## What you should do
Could you print the stretch of lines below from the one with "Screen dimensions: 773x514" through the one with "Screen dimensions: 1354x369", exactly as they stand and without any pictures?

(Screenshot grounding data)
• • •

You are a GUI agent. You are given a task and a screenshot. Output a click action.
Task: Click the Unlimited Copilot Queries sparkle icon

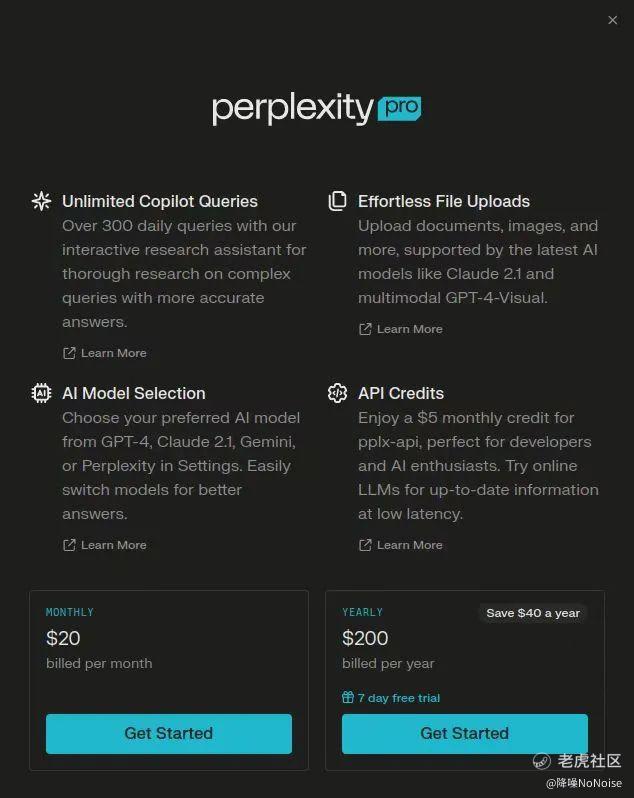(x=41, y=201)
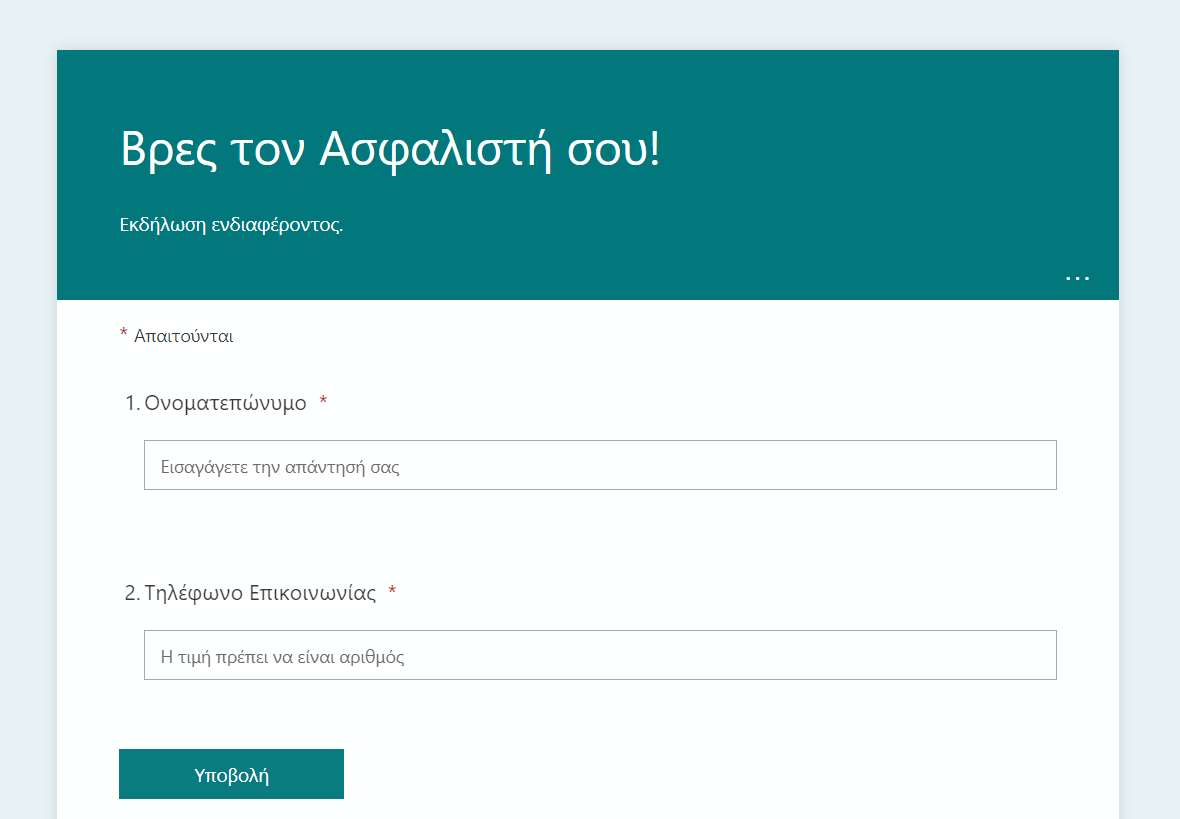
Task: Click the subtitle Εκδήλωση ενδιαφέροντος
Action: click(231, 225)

• • •

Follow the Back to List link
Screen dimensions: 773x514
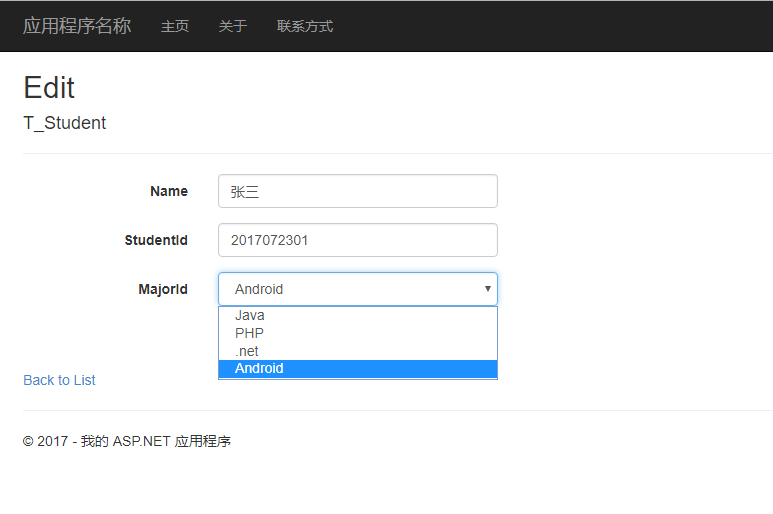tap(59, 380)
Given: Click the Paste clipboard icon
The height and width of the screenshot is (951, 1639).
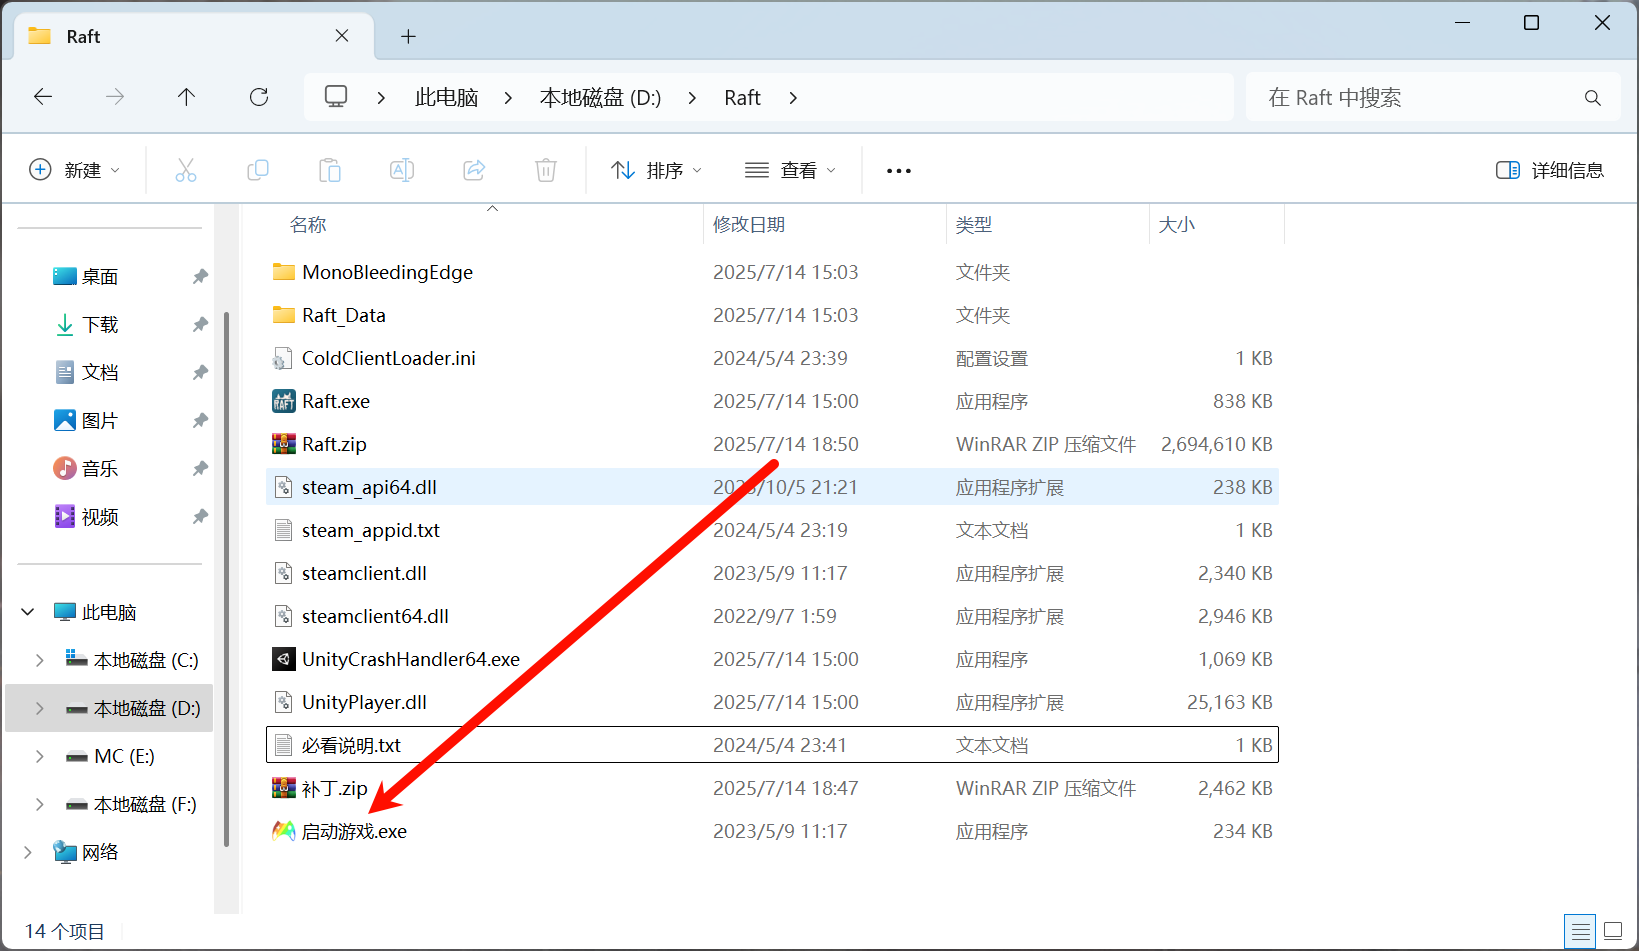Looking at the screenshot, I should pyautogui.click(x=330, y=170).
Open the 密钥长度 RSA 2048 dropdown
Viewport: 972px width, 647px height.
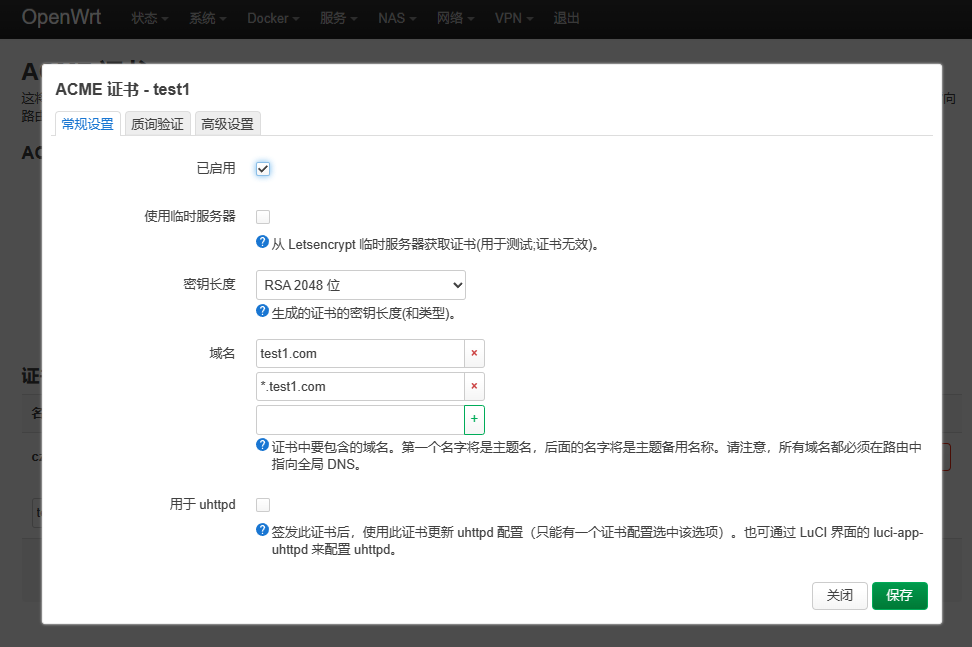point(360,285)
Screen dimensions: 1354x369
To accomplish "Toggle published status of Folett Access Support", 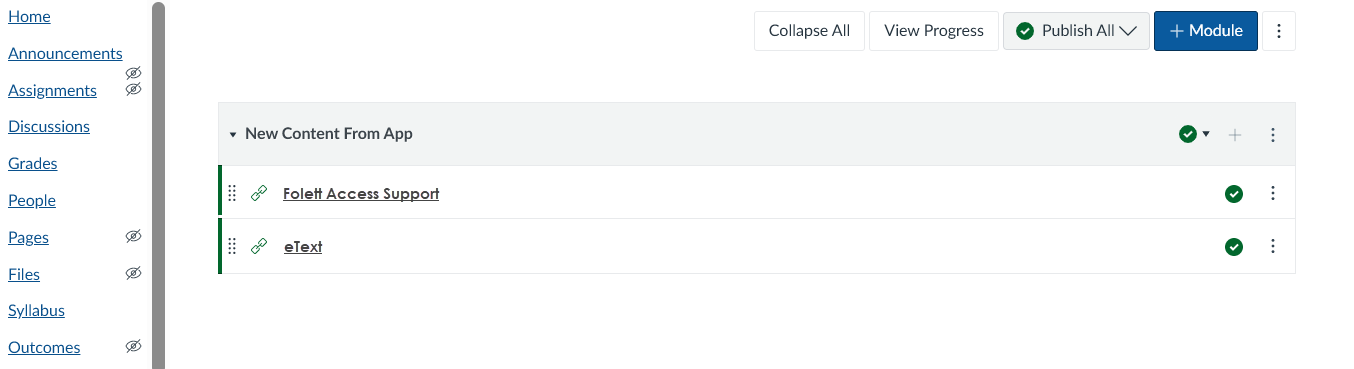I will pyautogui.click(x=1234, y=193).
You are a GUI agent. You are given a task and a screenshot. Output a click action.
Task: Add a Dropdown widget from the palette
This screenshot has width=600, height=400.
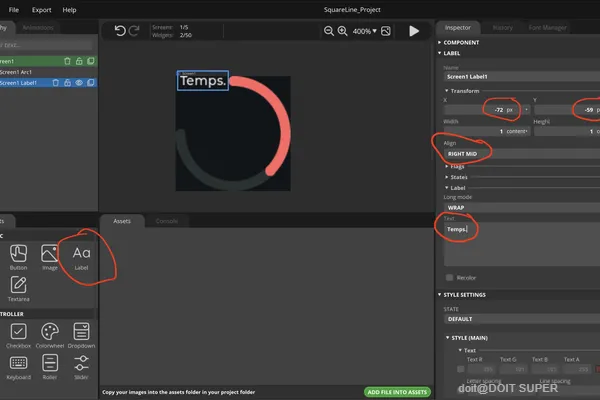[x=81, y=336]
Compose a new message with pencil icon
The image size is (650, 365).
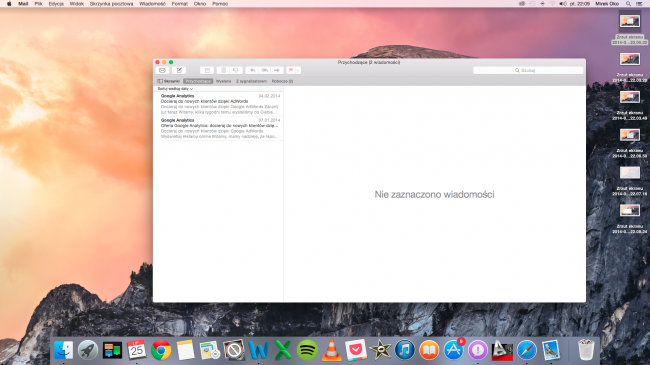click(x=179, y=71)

• • •

## Written response
Screen dimensions: 773x514
tap(59, 380)
Given: Click the Paste clipboard icon
The height and width of the screenshot is (951, 1639).
Looking at the screenshot, I should pyautogui.click(x=330, y=170).
Open the 密钥长度 RSA 2048 dropdown
Viewport: 972px width, 647px height.
point(360,285)
Screen dimensions: 1354x369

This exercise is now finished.